Michael Schumacher's speed in practice for today's Bahrain Grand Prix here yesterday put even Renault on red alert as the reigning champions rushed the debut of their new car. Ultimately Fernando Alonso and Jarno Trulli reproduced their speed from Australia and Malaysia, but it is clear that after stumbling with their updated 2004 car and less-than-great Bridgestone tyres in the first two races, and thus passing the baton to Renault, Toyota and Michelin, the Italian team are heading back to the front.

McLaren stand-in Pedro de la Rosa set the ball rolling with fastest time yesterday afternoon, before being supplanted by Mark Webber and then the Melbourne winner Giancarlo Fisichella, but then Michael Schumacher blew their times away with his own new benchmark. In the past, Bridgestone's tyres have been poor performers in one-lap qualifying conditions, but this time their latest product was as strong as Schumacher and his Ferrari F2005. The shockwaves from Ferrari became a ripple of fear in some quarters, particularly when fancied contenders Ralf Schumacher and Kimi Raikkonen spoiled their laps and failed to oust the champion.

It was not until Trulli, one of the fastest qualifiers in the business, ventured out that Ferrari were put in their place. Where Schumacher had managed 1min 30.237sec, Trulli pushed his Toyota to 1:29.993. Then Alonso, the winner in Malaysia and therefore by privilege the last man to run in Saturday qualifying, showed his hand and the continuing strength of Renault. He was as much as half a second faster than Trulli until he reached the final corner, where he lost time after sliding wide, but his effort was still good enough to maintain 2005's status quo as he stopped the clocks in 1:29.848. Fears of a new red tide abated slightly, and with them hopes for a decently competitive world championship flourished anew.

Behind these three, BMW-Williams revelled in having a pair of hard-trying drivers. Both Nick Heidfeld and Webber did good work. Webber was fastest in morning practice and in the afternoon his 1m:30.592 lap was fastest for a while. Later, Heidfeld's 1:30.390 briefly put him second. Both men slipped back as the session evolved, to sixth and fourth respectively, but they will be a threat today.

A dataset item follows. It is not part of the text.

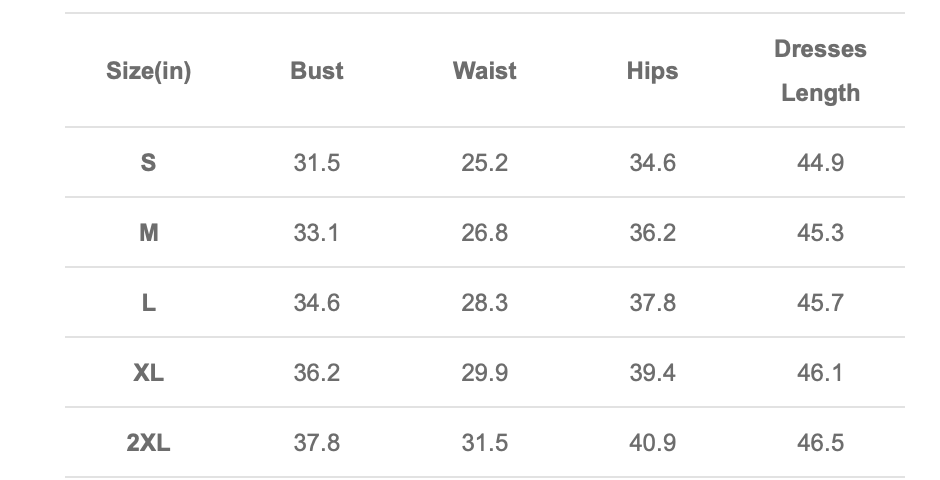940x480 pixels.
Task: Click the bust value for size S
Action: 317,162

The harmony in one Anglo-German team was in stark contrast to the growing frustration chez McLaren-Mercedes, and therein lies a tangled story that was one of the talking points of the weekend. It began when Juan Pablo Montoya suffered a shoulder injury on Easter Saturday. This may have been caused during a tennis match, but you would have been hard pressed to find anyone outside the McLaren team who didn't believe that the Colombian had, instead, crashed his motocross bike trying a jump at 50 mph. As one cynic remarked: "The only way he could have sustained that sort of injury playing tennis would be if he had fallen off that fancy hotel in Dubai where Roger Federer and Andre Agassi had their recent knock-up."

Then there was the suggestion that, besides replacing Montoya, McLaren thought at one stage, that same day, that Raikkonen would be indisposed after a fall during a party. That one proved wide of the mark and the Finn was all present and correct, but after his much publicised binge in a London nightclub before the season started it was difficult to dismiss that story with Absolut certainty.

But there is a problem at McLaren. The disruption caused by Montoya's absence has come at the worst time. As many people who disbelieve the tennis story do believe that McLaren have a car capable of beating Renault, but its potential has yet to be unlocked and a mistake from Raikkonen in the final corner merely served to underline the sense of irritation within the team. At a time when Ferrari are on their back foot, the silver arrows should be hitting the bulls-eye rather than falling short of the target.

Regardless of qualifying, Renault and Toyota are in great shape, Ferrari are a big threat again and Williams and McLaren are ready to make a fight of it. But further back, an unhappy Jenson Button has a mountain to climb.

It will be another hot race and much will depend on how Michelin and Bridgestone perform. Ferrari have a further concern after a transmission failure kept Rubens Barrichello from doing more than three laps between Friday morning practice and Saturday qualifying.

Michael Schumacher has not retired for genuine mechanical reasons since Hockenheim 2001 - that's 58 races - but in a topsy turvy season the odds on that record continuing may just have shortened just when he most needs that incredible reliability.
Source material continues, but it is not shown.